The foundations are called “dark money” vessels because current tax law does not require them to provide details about who donated money to them. But the Center for Media and Democracy has published a detailed outline about the linked funding network of corporate and right-wing contributors. Weakening home-care workers making $20,000 a year is not the best PR, even for conservative billionaires. But undercutting labor’s attempts to raise wages, build coalitions to decrease dependence on fossil fuels or to raise taxes on the wealthy – that’s an agenda that the radical right wing will fight for and fund.

Minnich acknowledged to Capital & Main that getting members to quit the union has “downstream effects” that “impact the dollars that the union has,” but that his group’s primary goal is to let union members know they have the right to leave the union.

While Minnich is hesitant to elaborate on the political motives of the Freedom Foundation – tax exempt organizations are prohibited from explicitly engaging in politics – Freedom Foundation chief executive officer Tom McCabe ostentatiously plays the role of bad cop. In recent Freedom Foundation fundraising letters he has called union leaders “thugs,” “goons,” and “creeps” and asked potential donors to help stop “big government liberals,” and liberal Democrats” from controlling the Pacific Northwest.

In California, working out of an office in Tustin, the Freedom Foundation has run ads in local papers soliciting home-care workers to appear in anti-union commercials, become plaintiffs in lawsuits and to provide lists of workers the foundation can then contact. Editha Adams, a home-care worker herself and president of the United Domestic Workers, said her members voluntarily belong to the union and pay dues. “Without our union, the IHSS [In-Home Supportive Services] program as we know it would not exist,” she said.

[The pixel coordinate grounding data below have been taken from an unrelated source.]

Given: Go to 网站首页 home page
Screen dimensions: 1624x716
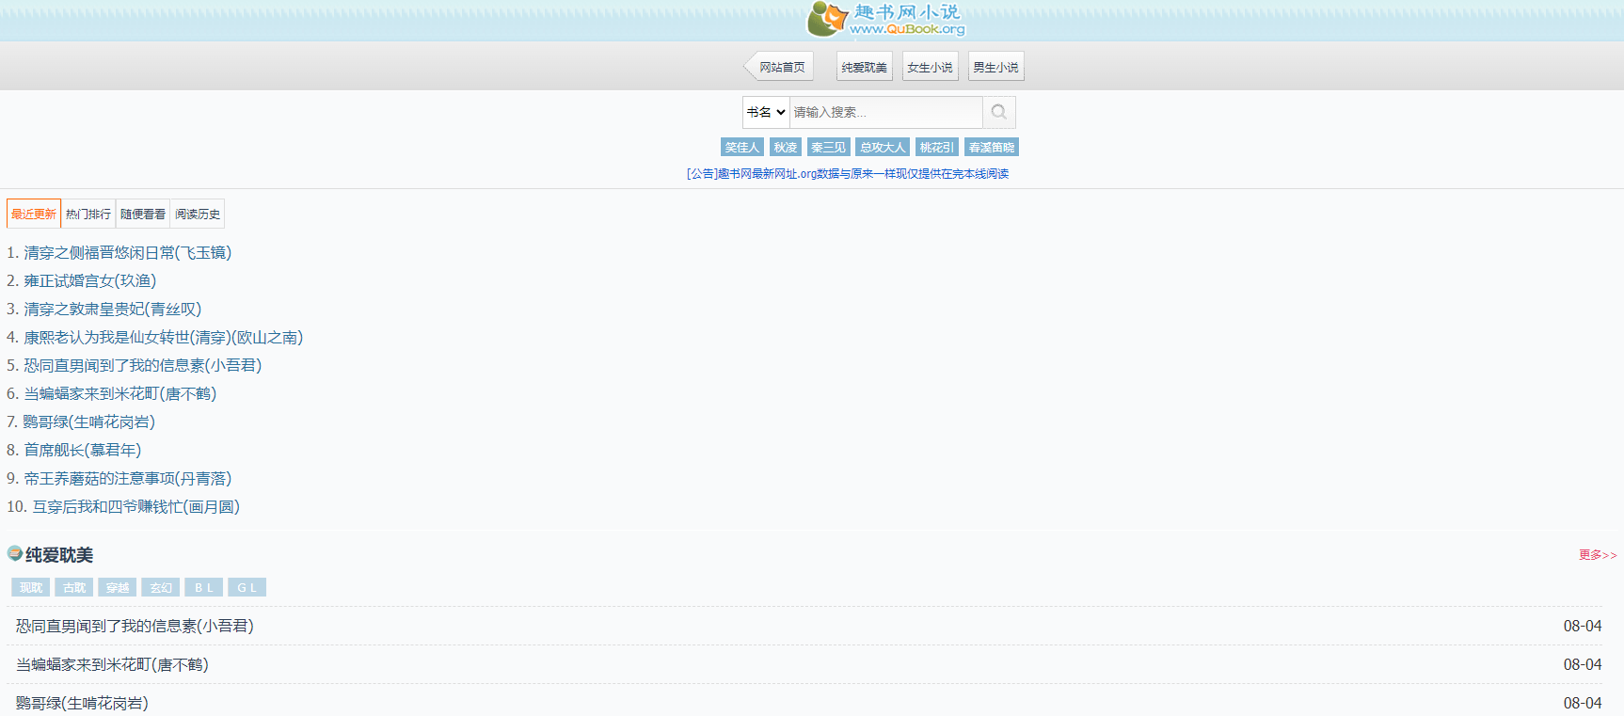Looking at the screenshot, I should click(x=781, y=67).
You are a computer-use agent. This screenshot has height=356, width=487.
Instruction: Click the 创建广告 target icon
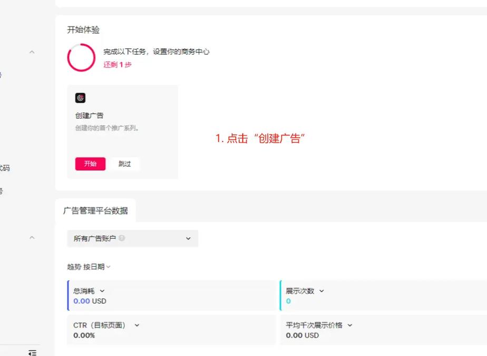[80, 98]
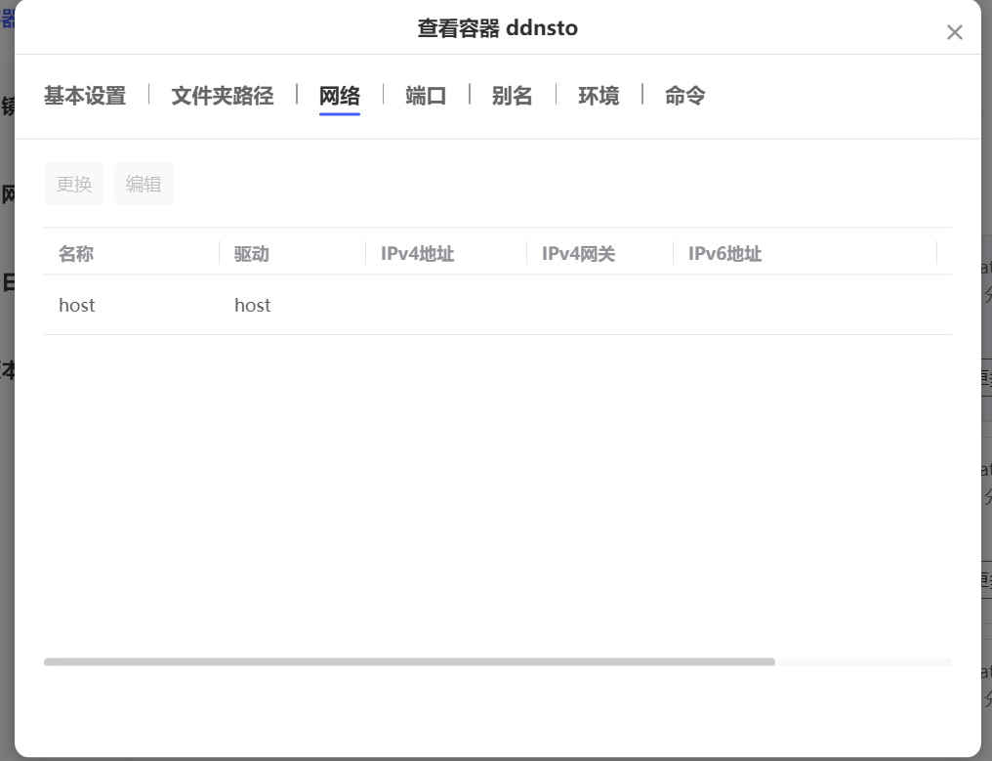Open the 文件夹路径 tab
The height and width of the screenshot is (761, 992).
(223, 96)
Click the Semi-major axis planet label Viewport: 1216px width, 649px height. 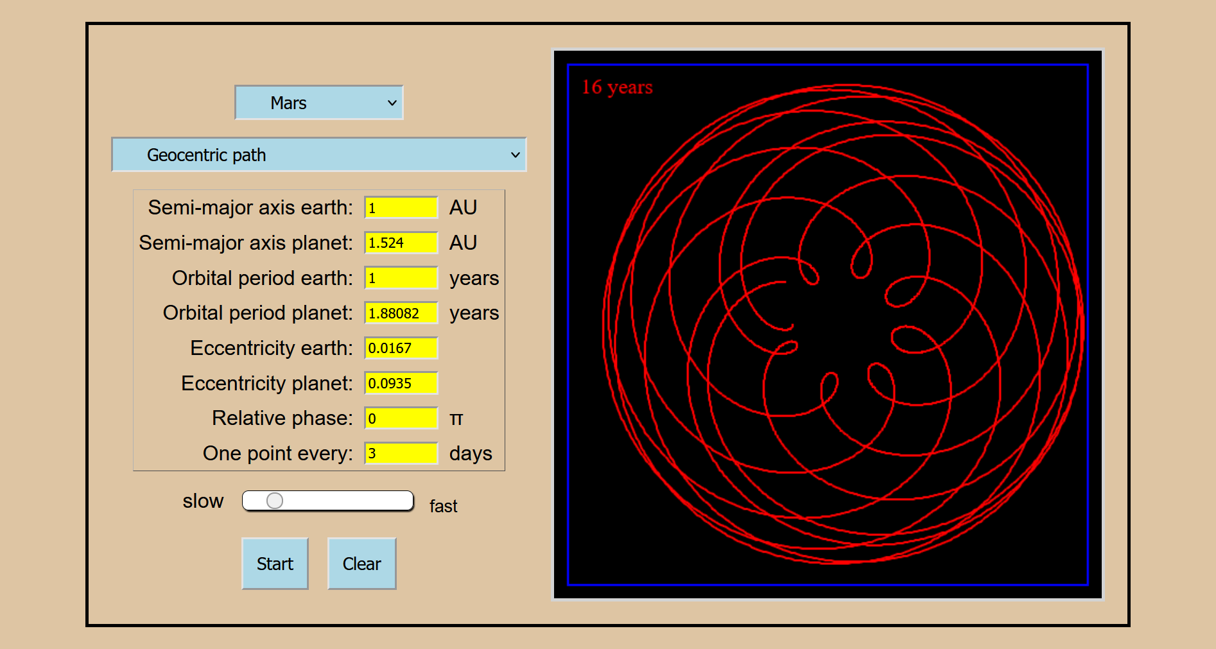[246, 243]
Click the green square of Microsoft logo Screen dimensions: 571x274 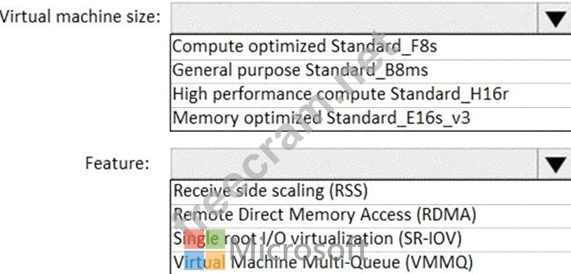[x=215, y=239]
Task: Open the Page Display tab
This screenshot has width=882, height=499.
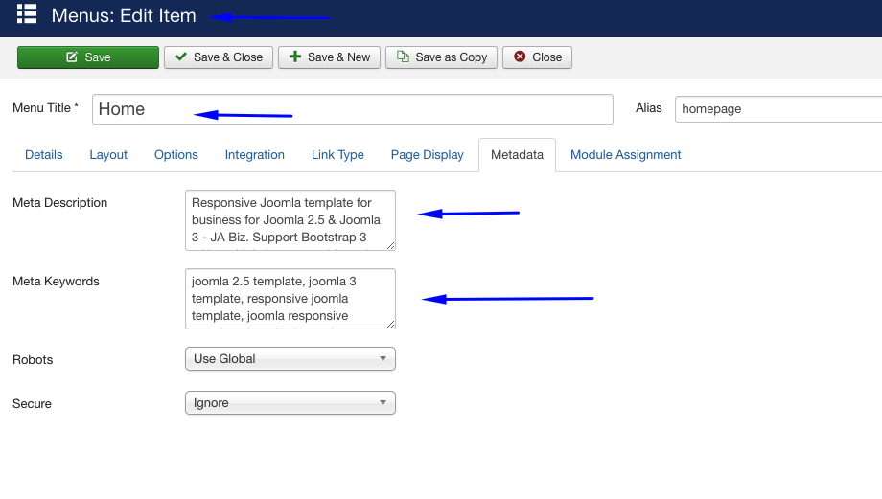Action: (x=428, y=155)

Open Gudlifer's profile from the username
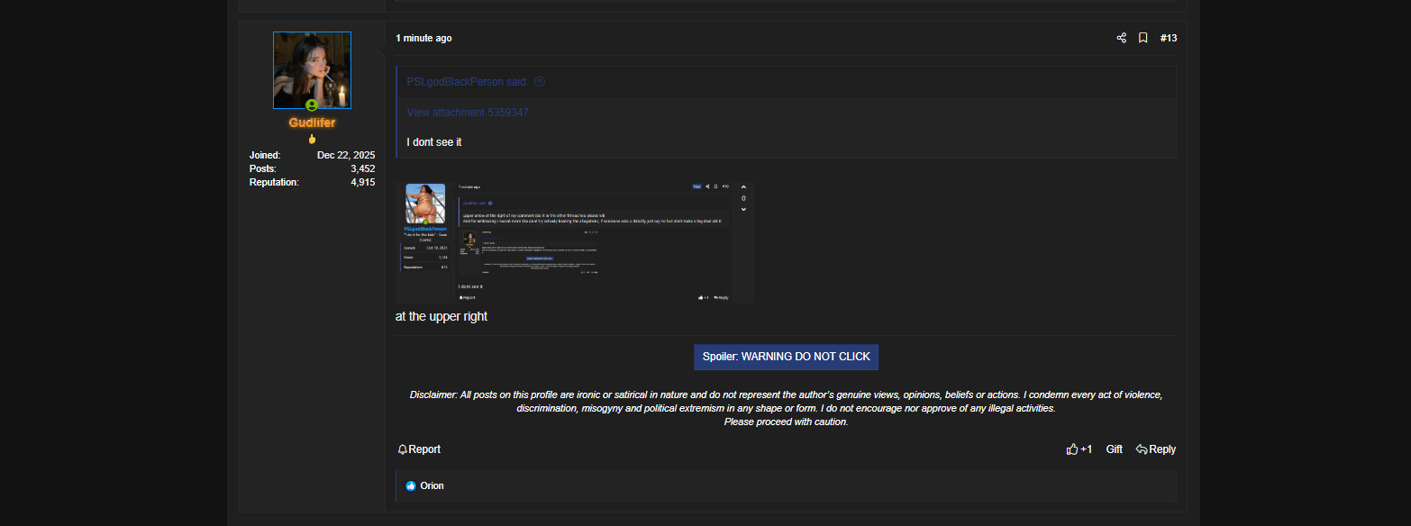pos(312,122)
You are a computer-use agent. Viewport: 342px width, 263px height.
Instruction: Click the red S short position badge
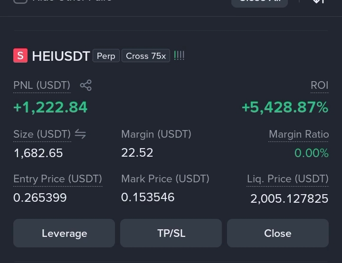click(20, 56)
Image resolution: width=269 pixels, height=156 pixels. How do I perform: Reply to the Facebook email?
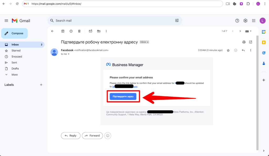(70, 135)
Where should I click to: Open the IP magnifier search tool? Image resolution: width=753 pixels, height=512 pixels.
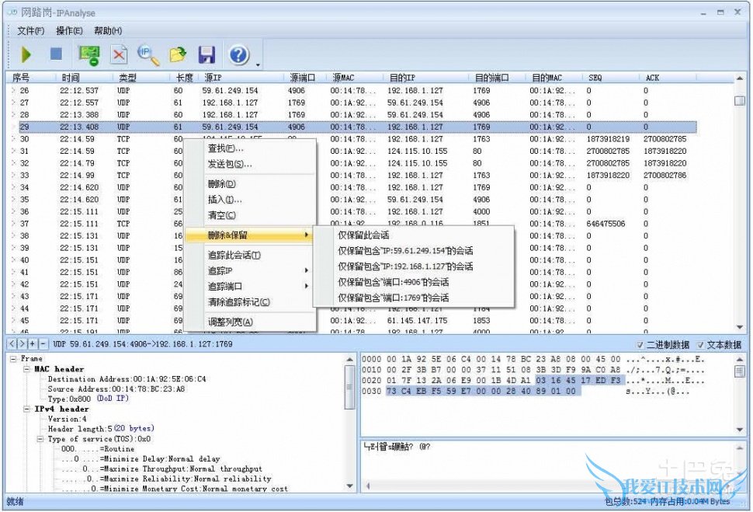click(x=147, y=54)
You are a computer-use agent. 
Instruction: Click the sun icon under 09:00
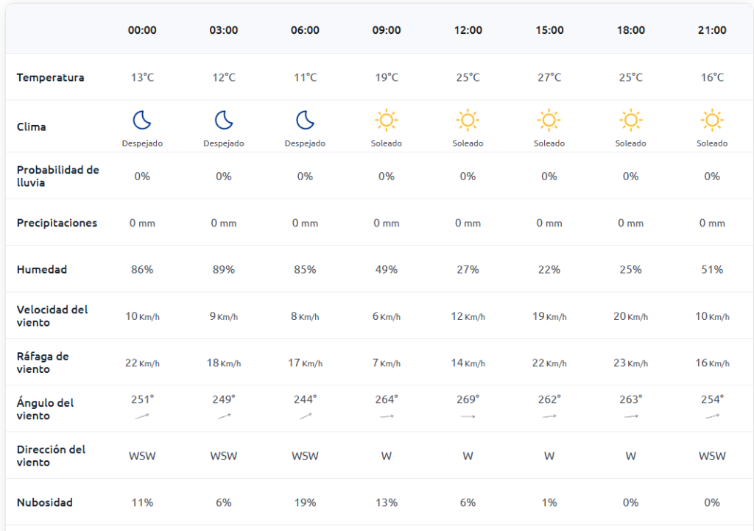[387, 120]
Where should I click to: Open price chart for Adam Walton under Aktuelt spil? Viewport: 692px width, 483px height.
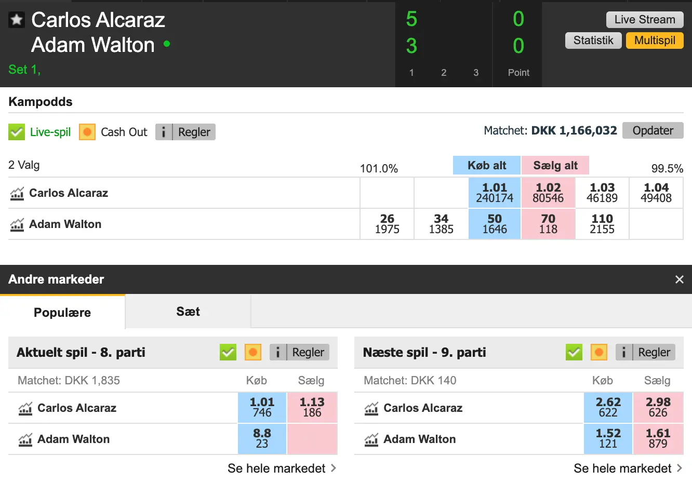point(25,439)
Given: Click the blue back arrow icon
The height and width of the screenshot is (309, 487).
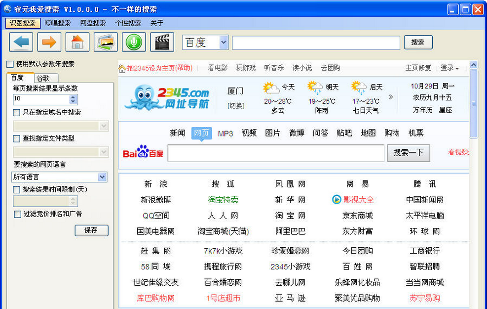Looking at the screenshot, I should pyautogui.click(x=21, y=43).
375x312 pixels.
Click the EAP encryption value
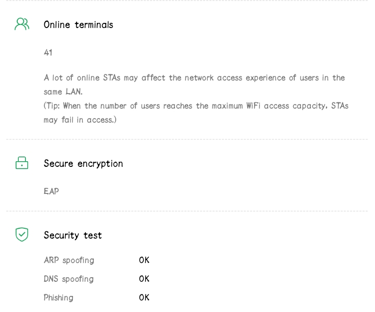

While Minnich claimed that the foundation’s efforts in Washington led to a 60 percent drop in union membership for child-care aides, union leader Rolf said their tactics in Washington fell flat. “They are clever but not very smart,” he pointed out. “The key thing is to have a robust communications program with your members and have an honest talk with them, letting them know they may get a knock on the door.”

Freedom is a cherished concept embedded in our political vocabulary, but it is also a concrete thing, manifesting itself in various ways. Americans tend to see freedom, the historian Eric Foner has written, as “historical rather than theoretical,” a “terrain of conflict” where freedom has been won but also subverted, shaped by the collision of politics, economics and ideology.

Freedom clearly means different things for the Freedom Foundation than it does for Toni Monique and Tonya Ginn. Is it the freedom from the “impositions” of government and the freedom to get wealthy? Or is it the ability to shape their political fate so that they can escape economic and physical hardship, being free to live a productive life?

“Freedom comes with a price and it should not be at the expense of the weak, disabled and handicapped,” Toni Monique said. Her sister smiled and nodded her agreement. “I’m looking forward to having a good life with my family, and I’m willing to go with my walker and tell the government,” she added.

Toni Monique and Tonya Ginn have no confusion about which side they are on.